We inspected the service on 15 June 2016 and the visit was unannounced. At the last inspectionon 14 November 2014 we asked the provider to take action to make improvements. We asked them to improve their practices in relation to obtaining people’s consent to their care. Following that inspection the provider sent us an action plan detailing what improvements they were going to make. At this inspection we found the provider had made the required improvements and the regulations were being met.
Thornham Grove Care Home is a registered care service providing care for up to 34 older people. At the time of our inspection 33 people were using the service, some of whom had dementia. The service is on one level and split between four areas. Each area has its own lounge and dining areas. All bedrooms are single occupancy. There is also access to a garden area for people to use should they wish to.
The service had a registered manager. It is a requirement that the home has a registered manager. A registered manager is a person who has registered with the Care Quality Commission (CQC) to manage the service. Like registered providers, they are ‘registered persons’. Registered persons have legal responsibility for meeting the requirements in the Health and Social Care Act 2008 and associated Regulations about how the service is run.
People felt safe and staff knew how to protect them from abuse and avoidable harm. People were supported to remain safe as the provider had carried out regular checks on the equipment they used and the premises.
The provider had managed risks that people were vulnerable to. For example, where people were at risk of skin damage this risk had been carefully considered with instructions for staff to follow when supporting people with their skin care needs. The registered manager had analysed accidents and incidents to look at ways to prevent them from reoccurring where possible.
People had mixed views on the staffing levels within the home. We found that staffing levels were adequate. The provider told us that they would look at ways for people to summon assistance when they were alone in the lounges. The provider recruited staff safely.
People’s medicines were being handled safely. For example, staff received regular guidance on how to administer people’s medicines.
People were supported by staff that had received regular training and support. The registered manager had regularly checked the competency of staff to undertake their roles.

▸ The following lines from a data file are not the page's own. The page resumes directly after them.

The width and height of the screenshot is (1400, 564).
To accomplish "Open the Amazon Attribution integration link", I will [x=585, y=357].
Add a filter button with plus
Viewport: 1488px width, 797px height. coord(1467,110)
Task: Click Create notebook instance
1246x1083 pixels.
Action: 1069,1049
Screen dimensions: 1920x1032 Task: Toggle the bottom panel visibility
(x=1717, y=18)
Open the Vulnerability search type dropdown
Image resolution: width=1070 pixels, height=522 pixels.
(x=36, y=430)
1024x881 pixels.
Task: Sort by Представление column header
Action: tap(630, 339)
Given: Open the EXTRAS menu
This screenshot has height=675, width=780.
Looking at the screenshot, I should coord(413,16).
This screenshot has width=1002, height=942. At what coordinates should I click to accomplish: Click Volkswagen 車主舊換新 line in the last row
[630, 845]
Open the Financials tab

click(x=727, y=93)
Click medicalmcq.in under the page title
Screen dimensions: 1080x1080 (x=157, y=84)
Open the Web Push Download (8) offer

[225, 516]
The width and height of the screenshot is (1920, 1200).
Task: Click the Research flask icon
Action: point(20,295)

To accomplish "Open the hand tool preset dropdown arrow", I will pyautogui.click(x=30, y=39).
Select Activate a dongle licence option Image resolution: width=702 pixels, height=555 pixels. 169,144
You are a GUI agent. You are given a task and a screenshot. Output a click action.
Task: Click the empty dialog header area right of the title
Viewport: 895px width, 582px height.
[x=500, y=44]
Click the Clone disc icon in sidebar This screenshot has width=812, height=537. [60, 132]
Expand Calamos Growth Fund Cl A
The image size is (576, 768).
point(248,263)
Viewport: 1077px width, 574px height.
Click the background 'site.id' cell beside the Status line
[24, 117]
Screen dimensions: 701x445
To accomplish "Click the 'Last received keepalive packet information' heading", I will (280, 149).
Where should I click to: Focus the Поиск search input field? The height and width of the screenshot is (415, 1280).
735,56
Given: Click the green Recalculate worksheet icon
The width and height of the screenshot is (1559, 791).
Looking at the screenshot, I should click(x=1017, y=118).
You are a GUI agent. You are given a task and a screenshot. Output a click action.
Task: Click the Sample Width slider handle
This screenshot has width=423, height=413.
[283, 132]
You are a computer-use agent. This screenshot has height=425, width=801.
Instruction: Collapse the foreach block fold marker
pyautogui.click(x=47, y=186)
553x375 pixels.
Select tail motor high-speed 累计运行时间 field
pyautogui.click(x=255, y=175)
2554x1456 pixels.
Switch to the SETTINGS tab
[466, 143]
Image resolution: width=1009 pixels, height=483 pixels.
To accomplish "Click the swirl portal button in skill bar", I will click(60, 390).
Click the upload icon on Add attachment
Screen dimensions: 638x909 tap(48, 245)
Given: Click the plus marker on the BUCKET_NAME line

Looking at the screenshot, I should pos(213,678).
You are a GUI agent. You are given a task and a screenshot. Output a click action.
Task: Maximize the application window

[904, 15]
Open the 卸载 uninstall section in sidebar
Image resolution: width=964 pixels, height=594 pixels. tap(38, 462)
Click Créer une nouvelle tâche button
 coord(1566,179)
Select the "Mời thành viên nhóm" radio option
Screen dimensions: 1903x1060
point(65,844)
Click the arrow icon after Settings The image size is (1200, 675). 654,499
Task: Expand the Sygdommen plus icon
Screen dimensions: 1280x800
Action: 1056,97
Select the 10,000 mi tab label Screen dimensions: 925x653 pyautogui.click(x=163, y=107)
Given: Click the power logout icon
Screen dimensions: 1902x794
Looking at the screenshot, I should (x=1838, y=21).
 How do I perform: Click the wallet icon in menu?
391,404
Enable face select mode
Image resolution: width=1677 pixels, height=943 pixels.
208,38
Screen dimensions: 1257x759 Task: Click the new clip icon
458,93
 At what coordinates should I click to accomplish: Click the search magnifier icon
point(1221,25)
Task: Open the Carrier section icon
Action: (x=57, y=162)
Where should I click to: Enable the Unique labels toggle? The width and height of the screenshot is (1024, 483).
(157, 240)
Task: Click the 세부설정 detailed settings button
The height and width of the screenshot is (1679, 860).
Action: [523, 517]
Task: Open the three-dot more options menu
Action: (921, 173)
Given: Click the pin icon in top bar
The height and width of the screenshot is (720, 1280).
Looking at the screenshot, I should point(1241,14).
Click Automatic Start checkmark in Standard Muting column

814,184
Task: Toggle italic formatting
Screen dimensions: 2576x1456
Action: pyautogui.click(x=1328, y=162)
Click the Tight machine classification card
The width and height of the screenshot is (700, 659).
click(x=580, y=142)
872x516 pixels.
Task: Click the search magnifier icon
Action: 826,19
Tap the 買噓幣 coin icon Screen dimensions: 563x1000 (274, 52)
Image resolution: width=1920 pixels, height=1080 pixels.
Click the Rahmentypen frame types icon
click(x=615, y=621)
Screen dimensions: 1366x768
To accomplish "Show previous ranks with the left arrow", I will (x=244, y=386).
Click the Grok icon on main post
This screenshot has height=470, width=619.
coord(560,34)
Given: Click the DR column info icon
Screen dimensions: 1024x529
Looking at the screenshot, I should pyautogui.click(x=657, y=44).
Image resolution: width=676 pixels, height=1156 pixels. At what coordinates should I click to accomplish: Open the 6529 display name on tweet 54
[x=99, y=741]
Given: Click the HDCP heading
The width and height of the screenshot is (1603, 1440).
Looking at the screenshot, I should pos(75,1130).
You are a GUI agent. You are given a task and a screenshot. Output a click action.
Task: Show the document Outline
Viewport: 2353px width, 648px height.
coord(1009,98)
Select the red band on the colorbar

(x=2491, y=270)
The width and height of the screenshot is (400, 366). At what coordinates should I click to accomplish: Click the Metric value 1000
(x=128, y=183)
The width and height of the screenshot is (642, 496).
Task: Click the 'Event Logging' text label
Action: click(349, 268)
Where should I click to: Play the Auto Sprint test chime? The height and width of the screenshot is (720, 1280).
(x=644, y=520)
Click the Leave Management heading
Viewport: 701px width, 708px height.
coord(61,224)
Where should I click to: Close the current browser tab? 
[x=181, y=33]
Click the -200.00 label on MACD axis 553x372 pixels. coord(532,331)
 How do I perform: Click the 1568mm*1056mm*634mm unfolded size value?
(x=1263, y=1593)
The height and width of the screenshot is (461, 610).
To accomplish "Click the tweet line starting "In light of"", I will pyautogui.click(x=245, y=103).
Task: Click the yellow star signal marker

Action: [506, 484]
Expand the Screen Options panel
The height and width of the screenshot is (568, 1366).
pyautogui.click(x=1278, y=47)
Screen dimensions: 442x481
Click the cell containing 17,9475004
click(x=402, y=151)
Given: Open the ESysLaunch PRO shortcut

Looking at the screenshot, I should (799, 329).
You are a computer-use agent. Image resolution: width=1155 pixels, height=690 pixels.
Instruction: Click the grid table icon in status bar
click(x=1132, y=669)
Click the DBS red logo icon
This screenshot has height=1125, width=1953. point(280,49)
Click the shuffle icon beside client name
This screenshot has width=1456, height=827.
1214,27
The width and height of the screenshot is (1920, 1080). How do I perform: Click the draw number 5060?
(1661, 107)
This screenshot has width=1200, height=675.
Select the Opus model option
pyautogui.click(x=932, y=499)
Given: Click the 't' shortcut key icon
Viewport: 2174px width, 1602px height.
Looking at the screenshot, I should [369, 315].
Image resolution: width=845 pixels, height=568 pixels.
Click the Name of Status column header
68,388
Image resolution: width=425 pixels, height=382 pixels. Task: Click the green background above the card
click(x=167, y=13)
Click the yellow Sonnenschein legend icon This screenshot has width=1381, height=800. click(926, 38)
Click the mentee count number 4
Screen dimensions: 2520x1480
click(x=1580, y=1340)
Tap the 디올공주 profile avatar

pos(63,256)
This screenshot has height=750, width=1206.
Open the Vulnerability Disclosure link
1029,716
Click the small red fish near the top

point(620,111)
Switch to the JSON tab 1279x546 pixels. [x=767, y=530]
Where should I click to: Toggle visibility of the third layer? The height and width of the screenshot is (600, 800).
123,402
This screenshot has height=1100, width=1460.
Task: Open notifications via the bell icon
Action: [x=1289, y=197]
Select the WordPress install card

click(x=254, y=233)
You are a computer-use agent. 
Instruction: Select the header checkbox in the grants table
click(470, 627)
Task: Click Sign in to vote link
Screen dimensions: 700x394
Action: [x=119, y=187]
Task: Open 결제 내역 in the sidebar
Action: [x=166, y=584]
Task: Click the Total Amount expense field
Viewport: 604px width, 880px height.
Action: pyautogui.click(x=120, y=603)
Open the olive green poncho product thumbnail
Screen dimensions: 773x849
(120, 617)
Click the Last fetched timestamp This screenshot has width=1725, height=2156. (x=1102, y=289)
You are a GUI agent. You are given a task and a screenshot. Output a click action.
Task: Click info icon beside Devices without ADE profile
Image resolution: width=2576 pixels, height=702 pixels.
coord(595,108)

Staff understood the requirements of the Mental Capacity Act (MCA) 2005 and people’s consent had been obtained wherever possible for their care and support. Where people may have lacked the capacity to make their own decisions, the provider had followed the requirements of the MCA. For example, mental capacity assessments were in place.
People were satisfied with the food and drink offered to them. Where people required specialist support to maintain their health and well-being this had been requested and was in place.
People had mixed views about the caring approach of staff. We found staff to be supporting people in a kind way. For example, staff spent time with people when they were confused.
People’s dignity and privacy was being respected by staff who knew, for example, how to keep their sensitive information secure and how to involve them in making decisions where possible.
People’s preferences were known by staff. This included their communication needs and things that mattered to them. People were supported to maintain relationships with people that were important to them. Staff made visitors feel welcome.
Where people could, they had been involved in and contributed to the planning and reviewing of their care and support. Where this had not been possible, their relatives or representatives had been included. People had information about independent advocacy services to help them to speak up if they had required this support.
People’s support plans were mainly focused on them as individuals and we saw that staff worked in a person-centred way with them.
The provider had considered the needs of people with dementia by making the home easier for people to find their way around. For example, different parts of the home were decorated differently and there were signs and photographs to aid people’s orientation.
Some people had access to activities that they were interested in. An activities organiser had recently been recruited to help more people to undertake hobbies and interests that they enjoyed.
People and their relatives had opportunities to give feedback about the quality of the service. For example, questionnaires had been given to them in the last 12 months; the results of which had been displayed. People and their relatives knew how to make a complaint.
People and their relatives described the service as well-led. Staff were involved in the development of the service and the provider sought feedback of the quality of the service being provided. The registered manager took action where necessary following feedback received.
The registered manager was aware of their responsibilities and had arranged for quality checks of the service to take place to make sure that it was of a high standard. For example, checks on people’s medicines and their care records had been undertaken.
Staff told us that they were supported and we saw that the provider had processes in place to make sure that this occurred. Staff understood their responsibilities including reporting the poor practice of their colleagues should they have needed to.
There was a shared vision of the service by the registered manager and staff members. This included respecting people’s wishes and offering them choices in their daily lives.